Zipstack, a Cloud Data Mesh platform, helps both data engineers and business users to create HyperTables, which are zero DataOps and zero ETL data products employing powerful low-code/no-code tools. HyperTables are searchable and discoverable, making it easy for data-driven teams in organizations of all sizes to find, share, and re-use data with both internal and external customers. Zipstack ships with ready-to-use connectors to 150 different sources, including SaaS applications.

Filtering through the millions of relational and non-relational data sources to govern, manage, learn and analyze what is relevant to your organization is a task. The work Zipstack is doing to simplify data operations by automating it is very pertinent and applicable to various industry use cases. However, when there is an inflow of complicated data every day, the risk exposure, both for the organization and the clients, is naturally exponential. 

Zipstack is onboarding clients operating in several industries, which creates a complicated cloud asset inventory. However, ensuring that proper risk management measures are being taken is a no-brainer. To tackle the issue in a secure manner, Zipstack decided to pursue compliance towards SOC 2, ISO 27001, GDPR and HIPAA. 
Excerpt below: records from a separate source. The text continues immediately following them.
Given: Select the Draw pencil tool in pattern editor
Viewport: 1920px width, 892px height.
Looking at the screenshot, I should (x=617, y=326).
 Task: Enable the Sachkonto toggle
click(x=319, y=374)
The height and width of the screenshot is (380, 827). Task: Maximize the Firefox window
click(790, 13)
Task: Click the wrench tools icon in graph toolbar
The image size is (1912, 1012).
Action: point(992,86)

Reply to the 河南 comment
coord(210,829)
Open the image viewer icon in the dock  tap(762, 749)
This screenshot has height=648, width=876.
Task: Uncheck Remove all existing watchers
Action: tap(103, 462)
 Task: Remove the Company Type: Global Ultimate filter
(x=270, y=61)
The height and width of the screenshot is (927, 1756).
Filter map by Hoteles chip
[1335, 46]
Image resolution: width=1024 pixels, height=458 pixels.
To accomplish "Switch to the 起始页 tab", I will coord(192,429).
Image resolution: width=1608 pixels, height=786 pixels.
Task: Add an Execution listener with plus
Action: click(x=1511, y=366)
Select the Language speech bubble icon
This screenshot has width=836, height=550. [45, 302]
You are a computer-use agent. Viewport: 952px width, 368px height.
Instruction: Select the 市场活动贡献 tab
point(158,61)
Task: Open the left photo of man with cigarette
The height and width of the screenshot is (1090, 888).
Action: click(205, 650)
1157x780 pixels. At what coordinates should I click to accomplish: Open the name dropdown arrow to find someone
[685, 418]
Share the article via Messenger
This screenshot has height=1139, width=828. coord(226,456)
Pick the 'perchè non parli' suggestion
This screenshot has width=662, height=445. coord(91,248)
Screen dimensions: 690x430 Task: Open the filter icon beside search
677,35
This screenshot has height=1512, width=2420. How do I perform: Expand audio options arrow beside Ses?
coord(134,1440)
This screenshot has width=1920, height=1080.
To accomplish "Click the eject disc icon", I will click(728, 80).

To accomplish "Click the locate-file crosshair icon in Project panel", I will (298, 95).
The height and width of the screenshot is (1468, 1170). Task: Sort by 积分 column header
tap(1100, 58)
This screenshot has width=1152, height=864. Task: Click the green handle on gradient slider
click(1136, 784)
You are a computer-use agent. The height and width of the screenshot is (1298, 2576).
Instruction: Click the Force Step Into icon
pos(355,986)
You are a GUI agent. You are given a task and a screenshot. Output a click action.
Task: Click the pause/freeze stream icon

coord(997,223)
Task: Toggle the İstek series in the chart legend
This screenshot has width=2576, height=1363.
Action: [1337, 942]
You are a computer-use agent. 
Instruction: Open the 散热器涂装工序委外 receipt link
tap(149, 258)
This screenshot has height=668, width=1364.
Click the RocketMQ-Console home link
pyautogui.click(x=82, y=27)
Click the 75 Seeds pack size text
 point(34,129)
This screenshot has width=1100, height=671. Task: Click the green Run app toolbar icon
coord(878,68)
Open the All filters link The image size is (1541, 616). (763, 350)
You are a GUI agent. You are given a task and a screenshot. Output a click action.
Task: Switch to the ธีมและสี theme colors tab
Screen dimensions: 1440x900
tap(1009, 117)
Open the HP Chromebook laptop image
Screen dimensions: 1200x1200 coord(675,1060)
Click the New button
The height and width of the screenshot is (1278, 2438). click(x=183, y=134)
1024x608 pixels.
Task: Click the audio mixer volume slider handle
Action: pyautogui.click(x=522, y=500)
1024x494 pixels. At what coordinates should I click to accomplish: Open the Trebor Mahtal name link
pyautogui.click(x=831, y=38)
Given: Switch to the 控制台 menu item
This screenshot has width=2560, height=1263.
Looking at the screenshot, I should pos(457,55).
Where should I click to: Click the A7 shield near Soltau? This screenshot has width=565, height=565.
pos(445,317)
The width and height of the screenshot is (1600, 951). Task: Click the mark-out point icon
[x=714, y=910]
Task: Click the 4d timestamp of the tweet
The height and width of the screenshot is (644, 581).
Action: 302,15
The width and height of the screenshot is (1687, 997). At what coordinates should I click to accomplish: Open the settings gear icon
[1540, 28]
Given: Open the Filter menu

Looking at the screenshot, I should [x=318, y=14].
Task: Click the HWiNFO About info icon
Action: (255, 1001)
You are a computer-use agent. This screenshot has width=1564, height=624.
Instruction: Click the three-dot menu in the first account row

Given the multiple standards Zipstack needs to manage and the complexity of the cloud environment, they deployed Scrut’s Cloud Security to detect potential misconfigurattions across 200+ controls that would put their compliance at risk. 

The decision to shift their compliance left helped them not only establish a robust information security management system but also arrest potential misconfigurations at the very early stages of the development lifecycle. It also helped them establish a continuous compliance posture towards 4 of the industry leading frameworks, ensuring that they are always audit-ready, and reducing the overhead that comes with each audit.